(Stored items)
*** Begin section ***
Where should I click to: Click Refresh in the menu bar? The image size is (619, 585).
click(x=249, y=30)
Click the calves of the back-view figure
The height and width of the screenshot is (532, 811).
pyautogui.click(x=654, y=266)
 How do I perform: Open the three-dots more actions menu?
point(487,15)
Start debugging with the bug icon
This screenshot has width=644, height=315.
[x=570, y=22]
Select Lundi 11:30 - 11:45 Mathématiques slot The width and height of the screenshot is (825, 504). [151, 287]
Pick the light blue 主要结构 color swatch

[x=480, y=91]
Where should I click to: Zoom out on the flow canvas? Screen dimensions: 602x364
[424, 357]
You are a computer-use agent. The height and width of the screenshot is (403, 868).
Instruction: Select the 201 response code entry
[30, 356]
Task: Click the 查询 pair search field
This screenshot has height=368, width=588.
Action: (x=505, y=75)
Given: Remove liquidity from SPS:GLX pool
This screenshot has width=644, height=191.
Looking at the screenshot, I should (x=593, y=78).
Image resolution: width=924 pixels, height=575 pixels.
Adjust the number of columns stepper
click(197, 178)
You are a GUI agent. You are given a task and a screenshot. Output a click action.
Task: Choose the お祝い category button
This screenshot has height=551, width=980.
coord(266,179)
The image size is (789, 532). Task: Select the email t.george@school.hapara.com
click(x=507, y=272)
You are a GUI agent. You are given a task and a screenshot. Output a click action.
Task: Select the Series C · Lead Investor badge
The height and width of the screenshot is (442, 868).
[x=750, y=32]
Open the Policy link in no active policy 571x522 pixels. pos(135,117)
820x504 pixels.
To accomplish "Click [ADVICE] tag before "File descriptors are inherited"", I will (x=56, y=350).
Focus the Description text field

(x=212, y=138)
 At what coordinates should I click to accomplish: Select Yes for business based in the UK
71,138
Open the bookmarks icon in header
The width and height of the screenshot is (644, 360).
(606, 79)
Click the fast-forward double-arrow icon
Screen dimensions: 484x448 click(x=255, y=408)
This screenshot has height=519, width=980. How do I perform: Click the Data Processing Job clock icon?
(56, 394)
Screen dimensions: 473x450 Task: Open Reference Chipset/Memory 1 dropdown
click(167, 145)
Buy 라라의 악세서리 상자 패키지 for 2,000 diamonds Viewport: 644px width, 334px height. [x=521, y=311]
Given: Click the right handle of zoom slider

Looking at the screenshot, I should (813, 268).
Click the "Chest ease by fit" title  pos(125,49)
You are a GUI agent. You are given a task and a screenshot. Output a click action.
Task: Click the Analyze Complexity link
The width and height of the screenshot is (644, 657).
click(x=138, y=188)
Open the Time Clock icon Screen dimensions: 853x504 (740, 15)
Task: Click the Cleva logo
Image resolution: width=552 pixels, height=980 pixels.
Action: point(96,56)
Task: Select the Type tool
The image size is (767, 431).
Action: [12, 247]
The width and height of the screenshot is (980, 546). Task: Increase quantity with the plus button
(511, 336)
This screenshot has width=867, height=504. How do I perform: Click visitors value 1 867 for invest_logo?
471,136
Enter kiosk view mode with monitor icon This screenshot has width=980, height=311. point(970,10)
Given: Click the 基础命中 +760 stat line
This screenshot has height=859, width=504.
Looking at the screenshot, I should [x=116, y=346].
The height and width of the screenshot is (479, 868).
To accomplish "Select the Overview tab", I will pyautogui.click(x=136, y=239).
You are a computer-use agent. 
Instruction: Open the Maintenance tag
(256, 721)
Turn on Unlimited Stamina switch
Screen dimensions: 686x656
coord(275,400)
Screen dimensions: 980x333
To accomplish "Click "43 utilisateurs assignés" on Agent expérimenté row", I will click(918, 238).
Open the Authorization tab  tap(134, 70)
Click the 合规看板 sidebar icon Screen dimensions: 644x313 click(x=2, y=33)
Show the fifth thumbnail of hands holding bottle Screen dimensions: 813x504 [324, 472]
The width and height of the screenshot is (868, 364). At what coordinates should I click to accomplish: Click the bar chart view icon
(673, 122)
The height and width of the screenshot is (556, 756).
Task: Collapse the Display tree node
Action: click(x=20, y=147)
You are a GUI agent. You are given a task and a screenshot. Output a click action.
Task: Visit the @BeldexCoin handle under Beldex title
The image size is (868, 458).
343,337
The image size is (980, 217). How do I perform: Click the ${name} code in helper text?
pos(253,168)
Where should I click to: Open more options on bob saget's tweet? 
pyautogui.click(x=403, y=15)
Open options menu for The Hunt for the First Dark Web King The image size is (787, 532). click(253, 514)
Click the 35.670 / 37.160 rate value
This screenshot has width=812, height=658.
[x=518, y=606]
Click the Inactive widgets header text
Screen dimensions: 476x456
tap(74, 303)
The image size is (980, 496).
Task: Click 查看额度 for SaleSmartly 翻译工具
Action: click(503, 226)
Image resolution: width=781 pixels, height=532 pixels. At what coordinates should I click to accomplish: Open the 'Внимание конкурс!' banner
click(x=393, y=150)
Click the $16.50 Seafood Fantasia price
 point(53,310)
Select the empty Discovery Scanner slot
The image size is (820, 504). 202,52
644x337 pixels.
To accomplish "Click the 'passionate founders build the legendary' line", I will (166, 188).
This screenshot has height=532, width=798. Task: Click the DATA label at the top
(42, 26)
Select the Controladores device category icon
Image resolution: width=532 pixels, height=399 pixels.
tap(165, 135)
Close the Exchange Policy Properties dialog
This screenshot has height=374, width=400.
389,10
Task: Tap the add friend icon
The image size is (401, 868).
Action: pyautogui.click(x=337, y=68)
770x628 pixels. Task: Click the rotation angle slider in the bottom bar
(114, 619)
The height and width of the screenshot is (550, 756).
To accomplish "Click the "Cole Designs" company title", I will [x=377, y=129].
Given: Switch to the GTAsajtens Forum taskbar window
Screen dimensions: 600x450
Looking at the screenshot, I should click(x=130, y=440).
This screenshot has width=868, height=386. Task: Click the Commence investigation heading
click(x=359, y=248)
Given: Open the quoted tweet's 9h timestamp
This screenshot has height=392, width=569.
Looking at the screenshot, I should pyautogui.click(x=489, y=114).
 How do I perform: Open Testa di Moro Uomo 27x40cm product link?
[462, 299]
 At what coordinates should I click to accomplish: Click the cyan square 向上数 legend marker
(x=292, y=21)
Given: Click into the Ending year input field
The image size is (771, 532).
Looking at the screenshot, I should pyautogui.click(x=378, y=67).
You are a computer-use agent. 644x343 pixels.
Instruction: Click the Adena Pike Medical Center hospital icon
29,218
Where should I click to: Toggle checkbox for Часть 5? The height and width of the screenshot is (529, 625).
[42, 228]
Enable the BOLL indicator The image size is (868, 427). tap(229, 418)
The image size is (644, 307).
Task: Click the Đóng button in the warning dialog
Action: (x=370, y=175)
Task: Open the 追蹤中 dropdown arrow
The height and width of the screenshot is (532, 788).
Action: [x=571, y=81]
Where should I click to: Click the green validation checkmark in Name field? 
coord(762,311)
*** End section ***
**WHAT TO WORK ON:**
This exercise calls for every record above to be written out again exactly.

**EXERCISE SOLUTION:**
Where should I click to: Click Refresh in the menu bar? The image size is (619, 585).
click(x=249, y=30)
Click the calves of the back-view figure
The height and width of the screenshot is (532, 811).
pyautogui.click(x=654, y=266)
 How do I perform: Open the three-dots more actions menu?
point(487,15)
Start debugging with the bug icon
This screenshot has width=644, height=315.
[x=570, y=22]
Select Lundi 11:30 - 11:45 Mathématiques slot The width and height of the screenshot is (825, 504). [151, 287]
Pick the light blue 主要结构 color swatch

[x=480, y=91]
Where should I click to: Zoom out on the flow canvas? Screen dimensions: 602x364
[424, 357]
You are a computer-use agent. The height and width of the screenshot is (403, 868).
Instruction: Select the 201 response code entry
[30, 356]
Task: Click the 查询 pair search field
This screenshot has height=368, width=588.
Action: (x=505, y=75)
Given: Remove liquidity from SPS:GLX pool
This screenshot has width=644, height=191.
Looking at the screenshot, I should (x=593, y=78).
Image resolution: width=924 pixels, height=575 pixels.
Adjust the number of columns stepper
click(197, 178)
You are a GUI agent. You are given a task and a screenshot. Output a click action.
Task: Choose the お祝い category button
This screenshot has height=551, width=980.
coord(266,179)
The image size is (789, 532). Task: Select the email t.george@school.hapara.com
click(x=507, y=272)
You are a GUI agent. You are given a task and a screenshot. Output a click action.
Task: Select the Series C · Lead Investor badge
The height and width of the screenshot is (442, 868).
[x=750, y=32]
Open the Policy link in no active policy 571x522 pixels. pos(135,117)
820x504 pixels.
To accomplish "Click [ADVICE] tag before "File descriptors are inherited"", I will (x=56, y=350).
Focus the Description text field

(x=212, y=138)
 At what coordinates should I click to accomplish: Select Yes for business based in the UK
71,138
Open the bookmarks icon in header
The width and height of the screenshot is (644, 360).
(606, 79)
Click the fast-forward double-arrow icon
Screen dimensions: 484x448 click(x=255, y=408)
This screenshot has height=519, width=980. How do I perform: Click the Data Processing Job clock icon?
(56, 394)
Screen dimensions: 473x450 Task: Open Reference Chipset/Memory 1 dropdown
click(167, 145)
Buy 라라의 악세서리 상자 패키지 for 2,000 diamonds Viewport: 644px width, 334px height. [x=521, y=311]
Given: Click the right handle of zoom slider

Looking at the screenshot, I should (813, 268).
Click the "Chest ease by fit" title  pos(125,49)
You are a GUI agent. You are given a task and a screenshot. Output a click action.
Task: Click the Analyze Complexity link
The width and height of the screenshot is (644, 657).
click(x=138, y=188)
Open the Time Clock icon Screen dimensions: 853x504 (740, 15)
Task: Click the Cleva logo
Image resolution: width=552 pixels, height=980 pixels.
Action: point(96,56)
Task: Select the Type tool
The image size is (767, 431).
Action: [12, 247]
The width and height of the screenshot is (980, 546). Task: Increase quantity with the plus button
(511, 336)
This screenshot has width=867, height=504. How do I perform: Click visitors value 1 867 for invest_logo?
471,136
Enter kiosk view mode with monitor icon This screenshot has width=980, height=311. point(970,10)
Given: Click the 基础命中 +760 stat line
This screenshot has height=859, width=504.
Looking at the screenshot, I should [x=116, y=346].
The height and width of the screenshot is (479, 868).
To accomplish "Select the Overview tab", I will pyautogui.click(x=136, y=239).
You are a computer-use agent. 
Instruction: Open the Maintenance tag
(256, 721)
Turn on Unlimited Stamina switch
Screen dimensions: 686x656
coord(275,400)
Screen dimensions: 980x333
To accomplish "Click "43 utilisateurs assignés" on Agent expérimenté row", I will click(918, 238).
Open the Authorization tab  tap(134, 70)
Click the 合规看板 sidebar icon Screen dimensions: 644x313 click(x=2, y=33)
Show the fifth thumbnail of hands holding bottle Screen dimensions: 813x504 [324, 472]
The width and height of the screenshot is (868, 364). At what coordinates should I click to accomplish: Click the bar chart view icon
(673, 122)
The height and width of the screenshot is (556, 756).
Task: Collapse the Display tree node
Action: click(x=20, y=147)
You are a GUI agent. You are given a task and a screenshot. Output a click action.
Task: Visit the @BeldexCoin handle under Beldex title
The image size is (868, 458).
343,337
The image size is (980, 217). How do I perform: Click the ${name} code in helper text?
pos(253,168)
Where should I click to: Open more options on bob saget's tweet? 
pyautogui.click(x=403, y=15)
Open options menu for The Hunt for the First Dark Web King The image size is (787, 532). click(253, 514)
Click the 35.670 / 37.160 rate value
This screenshot has width=812, height=658.
[x=518, y=606]
Click the Inactive widgets header text
Screen dimensions: 476x456
tap(74, 303)
The image size is (980, 496).
Task: Click 查看额度 for SaleSmartly 翻译工具
Action: click(503, 226)
Image resolution: width=781 pixels, height=532 pixels. At what coordinates should I click to accomplish: Open the 'Внимание конкурс!' banner
click(x=393, y=150)
Click the $16.50 Seafood Fantasia price
 point(53,310)
Select the empty Discovery Scanner slot
The image size is (820, 504). 202,52
644x337 pixels.
To accomplish "Click the 'passionate founders build the legendary' line", I will (166, 188).
This screenshot has height=532, width=798. Task: Click the DATA label at the top
(42, 26)
Select the Controladores device category icon
Image resolution: width=532 pixels, height=399 pixels.
tap(165, 135)
Close the Exchange Policy Properties dialog
This screenshot has height=374, width=400.
389,10
Task: Tap the add friend icon
The image size is (401, 868).
Action: pyautogui.click(x=337, y=68)
770x628 pixels. Task: Click the rotation angle slider in the bottom bar
(114, 619)
The height and width of the screenshot is (550, 756).
To accomplish "Click the "Cole Designs" company title", I will [x=377, y=129].
Given: Switch to the GTAsajtens Forum taskbar window
Screen dimensions: 600x450
Looking at the screenshot, I should click(x=130, y=440).
This screenshot has width=868, height=386. Task: Click the Commence investigation heading
click(x=359, y=248)
Given: Open the quoted tweet's 9h timestamp
This screenshot has height=392, width=569.
Looking at the screenshot, I should pyautogui.click(x=489, y=114).
 How do I perform: Open Testa di Moro Uomo 27x40cm product link?
[462, 299]
 At what coordinates should I click to accomplish: Click the cyan square 向上数 legend marker
(x=292, y=21)
Given: Click into the Ending year input field
The image size is (771, 532).
Looking at the screenshot, I should pyautogui.click(x=378, y=67).
You are a computer-use agent. 644x343 pixels.
Instruction: Click the Adena Pike Medical Center hospital icon
29,218
Where should I click to: Toggle checkbox for Часть 5? The height and width of the screenshot is (529, 625).
[42, 228]
Enable the BOLL indicator The image size is (868, 427). tap(229, 418)
The image size is (644, 307).
Task: Click the Đóng button in the warning dialog
Action: (x=370, y=175)
Task: Open the 追蹤中 dropdown arrow
The height and width of the screenshot is (532, 788).
Action: [x=571, y=81]
Where should I click to: Click the green validation checkmark in Name field? 
coord(762,311)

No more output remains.